* _GIVEN INFORMATION_:
-- Opening Marker --

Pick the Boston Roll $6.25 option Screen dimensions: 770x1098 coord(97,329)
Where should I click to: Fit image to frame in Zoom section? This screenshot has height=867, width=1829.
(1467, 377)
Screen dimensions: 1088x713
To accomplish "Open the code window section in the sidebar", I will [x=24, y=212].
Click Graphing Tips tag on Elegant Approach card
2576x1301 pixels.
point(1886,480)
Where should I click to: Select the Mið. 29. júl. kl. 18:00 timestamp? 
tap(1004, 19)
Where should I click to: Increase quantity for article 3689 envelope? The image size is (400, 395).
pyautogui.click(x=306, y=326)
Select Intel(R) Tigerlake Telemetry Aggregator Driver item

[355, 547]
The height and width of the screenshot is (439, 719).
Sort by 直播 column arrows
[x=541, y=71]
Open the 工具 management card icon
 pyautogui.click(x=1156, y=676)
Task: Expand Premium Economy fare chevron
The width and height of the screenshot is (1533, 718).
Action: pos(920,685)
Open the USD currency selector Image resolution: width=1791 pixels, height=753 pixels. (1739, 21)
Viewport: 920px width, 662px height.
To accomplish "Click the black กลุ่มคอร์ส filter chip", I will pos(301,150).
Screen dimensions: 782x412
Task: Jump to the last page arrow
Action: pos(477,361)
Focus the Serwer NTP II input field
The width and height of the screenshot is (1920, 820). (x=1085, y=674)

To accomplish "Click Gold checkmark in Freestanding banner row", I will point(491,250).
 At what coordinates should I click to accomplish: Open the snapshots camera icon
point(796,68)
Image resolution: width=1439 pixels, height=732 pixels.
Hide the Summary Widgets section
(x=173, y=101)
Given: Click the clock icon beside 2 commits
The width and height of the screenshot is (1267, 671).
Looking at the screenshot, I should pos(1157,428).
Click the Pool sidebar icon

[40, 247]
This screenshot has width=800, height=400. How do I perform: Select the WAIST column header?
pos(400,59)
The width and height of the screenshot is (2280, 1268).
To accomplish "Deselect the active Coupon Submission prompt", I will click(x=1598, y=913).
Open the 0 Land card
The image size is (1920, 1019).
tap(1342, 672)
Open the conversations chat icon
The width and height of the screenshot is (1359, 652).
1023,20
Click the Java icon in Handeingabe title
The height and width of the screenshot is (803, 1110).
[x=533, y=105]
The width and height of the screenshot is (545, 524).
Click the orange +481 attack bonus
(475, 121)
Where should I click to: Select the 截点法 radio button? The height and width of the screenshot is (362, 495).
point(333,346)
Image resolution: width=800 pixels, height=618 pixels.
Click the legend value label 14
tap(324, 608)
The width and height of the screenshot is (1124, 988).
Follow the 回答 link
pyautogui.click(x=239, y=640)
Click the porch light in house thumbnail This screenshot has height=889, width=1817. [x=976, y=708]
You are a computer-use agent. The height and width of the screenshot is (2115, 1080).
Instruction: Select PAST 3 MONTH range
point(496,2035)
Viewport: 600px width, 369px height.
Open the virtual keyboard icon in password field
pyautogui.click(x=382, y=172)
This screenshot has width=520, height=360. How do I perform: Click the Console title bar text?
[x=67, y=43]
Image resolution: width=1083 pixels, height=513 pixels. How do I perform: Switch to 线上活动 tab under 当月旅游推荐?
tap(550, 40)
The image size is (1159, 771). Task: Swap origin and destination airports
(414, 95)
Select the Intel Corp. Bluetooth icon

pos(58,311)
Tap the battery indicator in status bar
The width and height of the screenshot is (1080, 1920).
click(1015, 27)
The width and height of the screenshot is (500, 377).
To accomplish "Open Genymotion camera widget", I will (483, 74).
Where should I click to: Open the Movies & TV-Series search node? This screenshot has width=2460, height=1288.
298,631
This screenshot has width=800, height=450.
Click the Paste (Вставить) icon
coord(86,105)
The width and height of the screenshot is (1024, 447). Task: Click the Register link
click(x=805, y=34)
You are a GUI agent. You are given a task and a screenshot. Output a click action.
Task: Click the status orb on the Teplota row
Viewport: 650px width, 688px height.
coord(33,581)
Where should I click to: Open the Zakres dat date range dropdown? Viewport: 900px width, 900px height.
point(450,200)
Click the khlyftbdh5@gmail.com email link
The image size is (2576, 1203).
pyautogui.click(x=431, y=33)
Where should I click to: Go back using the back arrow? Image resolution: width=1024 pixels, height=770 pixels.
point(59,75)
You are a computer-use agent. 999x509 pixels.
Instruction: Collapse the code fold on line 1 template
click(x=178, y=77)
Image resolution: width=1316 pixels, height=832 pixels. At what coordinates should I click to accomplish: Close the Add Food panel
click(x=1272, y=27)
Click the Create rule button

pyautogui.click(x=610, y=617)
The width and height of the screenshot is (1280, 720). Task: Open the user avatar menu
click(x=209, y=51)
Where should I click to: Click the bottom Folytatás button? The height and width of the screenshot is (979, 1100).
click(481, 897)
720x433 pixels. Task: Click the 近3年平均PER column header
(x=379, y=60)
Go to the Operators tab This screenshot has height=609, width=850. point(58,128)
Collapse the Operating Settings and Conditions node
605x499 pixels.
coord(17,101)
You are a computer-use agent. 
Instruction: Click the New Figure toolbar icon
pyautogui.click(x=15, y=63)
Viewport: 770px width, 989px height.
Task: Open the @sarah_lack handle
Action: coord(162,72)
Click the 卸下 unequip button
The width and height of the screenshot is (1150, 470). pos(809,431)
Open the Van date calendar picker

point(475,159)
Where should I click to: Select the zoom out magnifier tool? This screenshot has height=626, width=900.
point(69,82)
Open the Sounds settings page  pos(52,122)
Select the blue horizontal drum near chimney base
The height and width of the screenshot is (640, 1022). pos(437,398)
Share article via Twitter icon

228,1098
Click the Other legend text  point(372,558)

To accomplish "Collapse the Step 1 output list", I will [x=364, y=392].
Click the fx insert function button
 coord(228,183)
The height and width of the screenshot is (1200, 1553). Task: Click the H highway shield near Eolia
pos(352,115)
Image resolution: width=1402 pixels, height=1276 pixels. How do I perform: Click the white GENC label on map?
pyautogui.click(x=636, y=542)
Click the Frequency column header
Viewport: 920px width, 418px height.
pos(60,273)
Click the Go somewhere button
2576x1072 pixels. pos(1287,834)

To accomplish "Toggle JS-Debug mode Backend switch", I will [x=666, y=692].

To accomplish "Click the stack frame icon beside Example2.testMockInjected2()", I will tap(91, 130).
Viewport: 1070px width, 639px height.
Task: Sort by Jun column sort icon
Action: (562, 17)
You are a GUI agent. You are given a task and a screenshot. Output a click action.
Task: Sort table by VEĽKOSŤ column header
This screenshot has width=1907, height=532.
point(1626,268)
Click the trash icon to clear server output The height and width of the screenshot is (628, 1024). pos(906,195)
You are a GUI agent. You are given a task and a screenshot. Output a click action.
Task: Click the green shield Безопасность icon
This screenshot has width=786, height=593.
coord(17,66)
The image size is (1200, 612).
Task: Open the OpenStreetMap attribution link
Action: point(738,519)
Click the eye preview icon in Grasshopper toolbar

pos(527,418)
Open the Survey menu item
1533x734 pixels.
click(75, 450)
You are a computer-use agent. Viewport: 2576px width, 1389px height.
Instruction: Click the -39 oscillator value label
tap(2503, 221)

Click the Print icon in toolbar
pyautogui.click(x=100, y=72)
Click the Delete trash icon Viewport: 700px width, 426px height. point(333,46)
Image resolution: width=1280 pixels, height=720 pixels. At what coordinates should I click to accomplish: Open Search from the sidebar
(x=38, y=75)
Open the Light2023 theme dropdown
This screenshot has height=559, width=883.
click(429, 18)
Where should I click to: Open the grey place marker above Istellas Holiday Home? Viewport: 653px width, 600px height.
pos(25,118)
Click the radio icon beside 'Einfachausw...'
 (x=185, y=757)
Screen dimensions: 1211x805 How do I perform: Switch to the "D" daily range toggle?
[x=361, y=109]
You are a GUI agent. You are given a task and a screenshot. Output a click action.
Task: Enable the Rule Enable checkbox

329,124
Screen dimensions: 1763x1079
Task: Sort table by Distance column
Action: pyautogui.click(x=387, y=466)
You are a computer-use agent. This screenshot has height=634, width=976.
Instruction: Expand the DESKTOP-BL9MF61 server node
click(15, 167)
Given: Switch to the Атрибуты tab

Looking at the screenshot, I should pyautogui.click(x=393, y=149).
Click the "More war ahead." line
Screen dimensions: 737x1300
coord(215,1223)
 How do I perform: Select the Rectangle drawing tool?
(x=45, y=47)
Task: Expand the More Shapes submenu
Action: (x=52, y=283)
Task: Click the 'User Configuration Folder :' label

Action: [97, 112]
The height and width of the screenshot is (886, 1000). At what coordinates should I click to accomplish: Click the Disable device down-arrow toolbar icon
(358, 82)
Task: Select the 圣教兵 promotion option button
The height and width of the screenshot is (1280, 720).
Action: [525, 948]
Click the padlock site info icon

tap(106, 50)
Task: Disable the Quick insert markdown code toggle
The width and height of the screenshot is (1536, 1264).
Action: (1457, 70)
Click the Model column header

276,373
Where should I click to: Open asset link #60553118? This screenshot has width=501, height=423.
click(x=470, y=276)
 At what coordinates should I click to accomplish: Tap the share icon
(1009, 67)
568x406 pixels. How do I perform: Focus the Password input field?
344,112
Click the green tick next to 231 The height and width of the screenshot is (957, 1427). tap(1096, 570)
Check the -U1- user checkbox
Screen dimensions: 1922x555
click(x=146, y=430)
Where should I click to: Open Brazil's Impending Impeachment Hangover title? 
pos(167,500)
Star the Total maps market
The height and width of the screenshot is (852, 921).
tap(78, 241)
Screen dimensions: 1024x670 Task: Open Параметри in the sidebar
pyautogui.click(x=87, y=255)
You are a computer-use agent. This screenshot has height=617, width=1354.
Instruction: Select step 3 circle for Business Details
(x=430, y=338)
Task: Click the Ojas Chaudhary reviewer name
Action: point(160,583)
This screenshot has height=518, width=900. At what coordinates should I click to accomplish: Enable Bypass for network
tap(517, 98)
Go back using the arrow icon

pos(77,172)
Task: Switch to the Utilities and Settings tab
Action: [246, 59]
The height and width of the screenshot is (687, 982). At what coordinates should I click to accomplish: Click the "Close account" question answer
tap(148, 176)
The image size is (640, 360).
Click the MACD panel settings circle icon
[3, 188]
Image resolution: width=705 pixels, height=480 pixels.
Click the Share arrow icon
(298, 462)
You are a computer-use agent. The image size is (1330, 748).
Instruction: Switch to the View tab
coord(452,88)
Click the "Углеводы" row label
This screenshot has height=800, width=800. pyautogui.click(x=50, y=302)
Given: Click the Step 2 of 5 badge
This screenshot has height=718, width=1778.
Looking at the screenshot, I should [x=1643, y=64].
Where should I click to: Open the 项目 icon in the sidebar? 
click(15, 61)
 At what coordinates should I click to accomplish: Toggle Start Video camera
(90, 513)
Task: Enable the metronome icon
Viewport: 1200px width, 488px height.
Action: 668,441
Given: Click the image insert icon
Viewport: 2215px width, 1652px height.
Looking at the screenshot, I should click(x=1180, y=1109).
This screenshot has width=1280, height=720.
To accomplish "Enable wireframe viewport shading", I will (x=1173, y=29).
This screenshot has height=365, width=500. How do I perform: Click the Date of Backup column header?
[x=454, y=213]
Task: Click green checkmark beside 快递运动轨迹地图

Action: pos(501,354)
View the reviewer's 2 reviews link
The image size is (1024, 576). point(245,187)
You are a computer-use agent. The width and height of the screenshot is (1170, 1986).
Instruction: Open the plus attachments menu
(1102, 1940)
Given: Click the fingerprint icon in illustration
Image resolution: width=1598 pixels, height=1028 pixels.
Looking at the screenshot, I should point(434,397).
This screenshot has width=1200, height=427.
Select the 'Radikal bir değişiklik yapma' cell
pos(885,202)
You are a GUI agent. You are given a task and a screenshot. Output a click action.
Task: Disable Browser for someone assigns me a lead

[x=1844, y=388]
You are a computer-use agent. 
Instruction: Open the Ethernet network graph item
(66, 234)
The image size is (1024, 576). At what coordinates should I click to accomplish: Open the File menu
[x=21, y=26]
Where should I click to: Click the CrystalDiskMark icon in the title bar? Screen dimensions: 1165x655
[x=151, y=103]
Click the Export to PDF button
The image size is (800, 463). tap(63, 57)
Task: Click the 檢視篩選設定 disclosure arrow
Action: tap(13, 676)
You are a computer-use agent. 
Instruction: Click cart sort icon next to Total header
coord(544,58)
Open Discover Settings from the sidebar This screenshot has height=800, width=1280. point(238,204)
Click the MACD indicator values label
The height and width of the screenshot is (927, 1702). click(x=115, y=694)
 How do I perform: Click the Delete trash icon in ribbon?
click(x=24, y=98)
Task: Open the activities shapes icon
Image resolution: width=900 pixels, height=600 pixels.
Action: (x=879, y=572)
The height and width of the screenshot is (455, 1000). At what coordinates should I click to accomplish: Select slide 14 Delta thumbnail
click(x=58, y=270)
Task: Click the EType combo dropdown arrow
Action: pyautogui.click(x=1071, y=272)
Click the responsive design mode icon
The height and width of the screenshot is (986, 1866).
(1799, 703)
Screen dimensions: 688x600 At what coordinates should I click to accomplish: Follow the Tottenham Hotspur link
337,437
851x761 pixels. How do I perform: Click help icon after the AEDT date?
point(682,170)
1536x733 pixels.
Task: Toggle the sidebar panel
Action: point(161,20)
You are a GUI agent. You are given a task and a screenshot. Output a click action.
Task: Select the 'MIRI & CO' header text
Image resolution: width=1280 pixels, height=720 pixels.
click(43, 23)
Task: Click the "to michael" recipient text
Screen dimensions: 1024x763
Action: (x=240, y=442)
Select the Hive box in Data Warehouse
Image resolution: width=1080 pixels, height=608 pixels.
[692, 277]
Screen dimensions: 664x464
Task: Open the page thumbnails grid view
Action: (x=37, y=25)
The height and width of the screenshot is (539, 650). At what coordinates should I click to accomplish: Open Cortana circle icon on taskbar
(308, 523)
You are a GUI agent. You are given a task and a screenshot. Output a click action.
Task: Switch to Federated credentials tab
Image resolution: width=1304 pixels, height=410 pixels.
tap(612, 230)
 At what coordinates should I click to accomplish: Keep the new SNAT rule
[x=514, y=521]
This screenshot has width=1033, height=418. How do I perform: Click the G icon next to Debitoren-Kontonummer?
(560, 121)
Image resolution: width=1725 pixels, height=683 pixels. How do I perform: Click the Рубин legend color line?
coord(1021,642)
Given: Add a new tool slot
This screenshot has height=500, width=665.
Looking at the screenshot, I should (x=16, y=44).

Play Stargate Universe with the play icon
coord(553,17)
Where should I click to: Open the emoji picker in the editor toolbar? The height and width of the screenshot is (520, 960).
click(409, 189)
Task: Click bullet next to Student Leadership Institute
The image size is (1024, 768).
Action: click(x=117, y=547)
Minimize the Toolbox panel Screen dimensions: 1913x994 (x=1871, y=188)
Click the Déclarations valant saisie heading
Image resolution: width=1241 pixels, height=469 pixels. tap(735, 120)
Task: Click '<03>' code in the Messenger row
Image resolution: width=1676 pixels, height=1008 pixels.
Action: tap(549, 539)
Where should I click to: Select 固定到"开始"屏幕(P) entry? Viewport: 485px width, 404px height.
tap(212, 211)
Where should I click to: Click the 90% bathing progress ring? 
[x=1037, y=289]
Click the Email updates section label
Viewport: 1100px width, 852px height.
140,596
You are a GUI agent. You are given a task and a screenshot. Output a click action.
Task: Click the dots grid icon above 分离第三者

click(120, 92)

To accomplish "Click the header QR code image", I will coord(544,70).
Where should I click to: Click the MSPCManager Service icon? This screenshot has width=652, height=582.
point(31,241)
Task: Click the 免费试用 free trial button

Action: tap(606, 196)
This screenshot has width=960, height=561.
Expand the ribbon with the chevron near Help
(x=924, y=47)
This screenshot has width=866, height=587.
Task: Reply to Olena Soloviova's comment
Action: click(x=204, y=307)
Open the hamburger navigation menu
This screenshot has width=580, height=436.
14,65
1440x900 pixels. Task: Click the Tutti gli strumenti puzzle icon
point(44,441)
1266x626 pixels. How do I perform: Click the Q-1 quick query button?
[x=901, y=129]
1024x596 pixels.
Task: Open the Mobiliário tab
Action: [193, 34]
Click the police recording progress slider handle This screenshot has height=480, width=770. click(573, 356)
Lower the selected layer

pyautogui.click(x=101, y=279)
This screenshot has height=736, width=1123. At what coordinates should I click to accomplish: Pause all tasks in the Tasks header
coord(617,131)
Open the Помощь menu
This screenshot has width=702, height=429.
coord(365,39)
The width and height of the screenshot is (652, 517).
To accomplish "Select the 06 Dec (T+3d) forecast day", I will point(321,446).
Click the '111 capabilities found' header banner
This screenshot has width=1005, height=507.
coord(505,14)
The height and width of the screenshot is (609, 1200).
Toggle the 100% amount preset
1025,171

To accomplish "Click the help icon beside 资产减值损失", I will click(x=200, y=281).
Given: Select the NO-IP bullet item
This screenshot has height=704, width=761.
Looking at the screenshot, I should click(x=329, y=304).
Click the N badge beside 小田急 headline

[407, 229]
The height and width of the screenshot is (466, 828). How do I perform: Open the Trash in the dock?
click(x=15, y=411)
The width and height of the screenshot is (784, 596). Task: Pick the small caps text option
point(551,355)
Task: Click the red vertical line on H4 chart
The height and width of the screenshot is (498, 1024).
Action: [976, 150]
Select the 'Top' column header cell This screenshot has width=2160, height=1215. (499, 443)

-- Closing Marker --

* _TRY IT_: Repeat, exactly as they stand above, the lines from the line with "Screen dimensions: 688x600" to the line with "Task: Select the 'MIRI & CO' header text", both lines included.

* _REPLY_:
Screen dimensions: 688x600 At what coordinates should I click to accomplish: Follow the Tottenham Hotspur link
337,437
851x761 pixels. How do I perform: Click help icon after the AEDT date?
point(682,170)
1536x733 pixels.
Task: Toggle the sidebar panel
Action: point(161,20)
You are a GUI agent. You are given a task and a screenshot. Output a click action.
Task: Select the 'MIRI & CO' header text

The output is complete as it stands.